We are aware of this bug (there is a test case intentionally ignoring it). We didn't fix it in this release to match the code that was used for the experiments in [1]. Going forward we probably want to fix it and rerun a few experiments. While not identical the "bug" is similar to having a lower decay rate in the batch norm.
[1] "The GAN Landscape: Losses, Architectures, Regularization, and Normalization" (https://arxiv.org/abs/1807.04720)
Good to know that you are aware of it! Yes, in this flexible code that you have it's worth checking how much this bug matters.
Also, the decay rate argument gets stronger as training progresses ;)
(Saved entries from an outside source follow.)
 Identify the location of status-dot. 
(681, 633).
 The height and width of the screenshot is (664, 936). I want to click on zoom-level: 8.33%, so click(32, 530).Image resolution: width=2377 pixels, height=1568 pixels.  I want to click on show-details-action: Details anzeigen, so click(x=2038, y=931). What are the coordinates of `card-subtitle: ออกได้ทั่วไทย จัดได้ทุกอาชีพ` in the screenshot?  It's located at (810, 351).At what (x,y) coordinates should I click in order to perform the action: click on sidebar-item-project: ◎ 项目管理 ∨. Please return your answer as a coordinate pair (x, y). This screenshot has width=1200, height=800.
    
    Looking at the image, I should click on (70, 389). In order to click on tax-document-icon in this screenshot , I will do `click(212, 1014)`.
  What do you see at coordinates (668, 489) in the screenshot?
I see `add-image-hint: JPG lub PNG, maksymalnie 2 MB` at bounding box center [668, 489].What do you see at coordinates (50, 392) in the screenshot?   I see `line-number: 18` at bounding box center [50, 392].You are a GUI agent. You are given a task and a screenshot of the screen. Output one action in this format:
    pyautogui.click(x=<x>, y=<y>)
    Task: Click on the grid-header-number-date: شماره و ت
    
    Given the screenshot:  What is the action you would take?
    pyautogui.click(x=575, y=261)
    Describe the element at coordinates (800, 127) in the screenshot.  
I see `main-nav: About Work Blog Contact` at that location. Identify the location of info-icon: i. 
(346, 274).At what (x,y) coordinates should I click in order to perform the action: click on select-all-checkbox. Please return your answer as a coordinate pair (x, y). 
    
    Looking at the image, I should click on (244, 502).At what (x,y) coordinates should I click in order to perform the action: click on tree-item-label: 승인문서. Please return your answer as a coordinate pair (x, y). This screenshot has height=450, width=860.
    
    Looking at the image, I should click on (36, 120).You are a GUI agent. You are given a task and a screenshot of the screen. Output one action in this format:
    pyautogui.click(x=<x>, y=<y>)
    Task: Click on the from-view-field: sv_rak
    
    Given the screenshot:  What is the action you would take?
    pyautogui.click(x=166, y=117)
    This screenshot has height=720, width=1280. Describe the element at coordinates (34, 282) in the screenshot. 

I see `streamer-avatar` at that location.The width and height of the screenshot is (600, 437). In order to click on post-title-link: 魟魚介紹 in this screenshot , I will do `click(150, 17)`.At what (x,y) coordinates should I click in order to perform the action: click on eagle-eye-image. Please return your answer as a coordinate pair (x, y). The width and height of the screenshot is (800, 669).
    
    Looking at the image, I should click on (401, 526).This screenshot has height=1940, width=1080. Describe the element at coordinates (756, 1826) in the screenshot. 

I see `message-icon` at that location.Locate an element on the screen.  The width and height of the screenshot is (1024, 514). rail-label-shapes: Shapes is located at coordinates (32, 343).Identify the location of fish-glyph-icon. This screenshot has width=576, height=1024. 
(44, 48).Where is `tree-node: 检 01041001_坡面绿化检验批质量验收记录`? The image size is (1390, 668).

Along these lines, I'm a bit confused as to how this code updates in resnet_architecture.py line 52: return tf.contrib.layers.batchnorm( input, decay=0.9, updates_collections=None,
Overriding the default updates_collections=tf.GraphKeys.UPDATE_OPS. Then you do the expected
with tf.control_dependencies(tf.get_collection(tf.GraphKeys.UPDATE_OPS)): self.d_optim = tf.train.AdamOptimizer(
When defining the optimizers. How is tf.GraphKeys.UPDATE_OPS getting modified? Same is true of the batchnorm defined in ops.py.
Strangely, there doesn't seem to be an updates_collections for the non-contrib BN layer: https://www.tensorflow.org/api_docs/python/tf/layers/batch_normalization
(after some poking, see https://github.com/tensorflow/tensorflow/issues/21229 for the last point. Strange something as core as BN would be missing that option.)
tf.GraphKeys.UPDATE_OPS is not getting modified for batch_norm [1]. Setting updates_collections=None will add nothing to any collection and add control dependencies inside the batch norm method [2].
[1] In fact tf.GraphKeys.UPDATE_OPS might be empty for some or all models, but this might change in the future, so I think it's good practice to keep the control_dependencies(). [2] Somewhere there: https://github.com/tensorflow/tensorflow/blob/r1.9/tensorflow/contrib/layers/python/layers/layers.py#L791
First of all thank you for this thorough study! There is a slight bug carried out from the dcgan repo to here:
https://github.com/google/compare_gan/blob/615bdc6fc54e5c074adeee543b779dd504dc7e9f/compare_gan/src/gans/GAN.py#L36
In here we are passing
is_training
as a boolean which is true throughout training. This results in batchnorms getting updated when they shouldn't be:https://github.com/google/compare_gan/blob/615bdc6fc54e5c074adeee543b779dd504dc7e9f/compare_gan/src/gans/abstract_gan.py#L252
when we are updating the discriminator weights, we want the batch norms of the generator to not get updated, the same when we are doing discriminator updates.
A separate
is_training
flag for the discriminator and generator which is fed-in seems to be the way to do it.